Cosimo continuò a favorire espressamente Bartolomeo: «La protezione assicurata da Cosimo al ricco mercante che era stata senza riserve, e decisiva, sul versante delle traversie inquisitoriali, fu non meno determinante sul versante degli interessi economici, e su quel terreno, anzi, fu tale da pregiudicare le legittime ragioni dei creditori avvantaggiando in tutto il Panciàtichi. Fin dalle prime battute si stabiliva che c’era sì da dare soddisfazione ai creditori, ma lo si doveva fare “con mancho danno che si può di esso Bartolomeo”, e i suoi beni non potevano essere alienati senza l’assenso dello stesso Cosimo. E così fu» (R. Mazzei, in “Rivista storica italiana”, anno CXXX, 2018, fasc. I, p. 380; l’articolo contiene numerose altre notizie sull’attività commerciale, culturale e religiosa di Panciàtichi).
In seguito Bartolomeo riprese la sua attività politica: nel 1567 fu nominato senatore, fra i mormorii malevoli degli ambienti clericali; l’anno dopo fu inviato come commissario a Pisa e nel 1578 lo fu a Pistoia. Aveva ormai accantonato per prudenza ogni esternazione delle sue simpatie per il calvinismo e gli ugonotti, ma gli rimase il gusto per la lettura della Sacra Scrittura (ad es. nel 1576 dedicò alla duchessa Eleonora alcune canzoni di imitazione petrarchesca nelle quali ricorreva il motivo della miseria umana e della fiducia del perdono divino).
Bartolomeo Panciàtichi morì a Pistoia nel 1582, dodici anni dopo rispetto a Lucrezia, che era deceduta nel 1570. Il figlio dei due, Carlo, non fu un modello di buona condotta: condannato a morte per aver ucciso un cameriere, ottenne la grazia da Cosimo de’ Medici, che gli fece anche sposare la sua ex amante Eleonora degli Albizzi (un tardivo risarcimento, forse, per l’abbandono di sua madre tanti anni prima…).
Carlo Panciàtichi conservò i ritratti dei suoi genitori nel suo palazzo (ove nel 1584 furono ammirati da Raffaello Borghini); lì restarono sino al 1634, anno della morte di Carlo (o fino al 1665 quando il suo ramo familiare si estinse con la morte di suo figlio Camillo), per essere poi trasferiti nel palazzo del ramo fiorentino della famiglia nell’attuale via Cavour e successivamente nelle Gallerie fiorentine, dove si trovano almeno dal 1704.

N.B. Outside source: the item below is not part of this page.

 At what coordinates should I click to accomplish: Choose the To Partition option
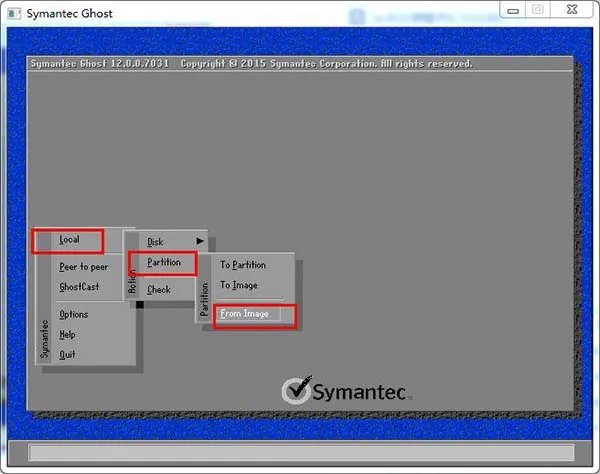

P.S.: Una curiosità: esiste un ritratto di Santi di Tito che raffigura un senatore Panciàtichi e che risale a molti anni dopo (1574); esistono buone probabilità che si tratti dello stesso Bartolomeo raffigurato decenni prima dal Bronzino: identici sono gli zigomi alti, la forma del naso, la barba bifida (anche se ormai bianca), le sopracciglia arcuate; una novità è la calvizie ormai diffusa nei pochi capelli bianchi (ma è in linea con la suddetta ipotesi di un astuto “mascheramento” attuato nel vecchio ritratto grazie all’espediente del cappello).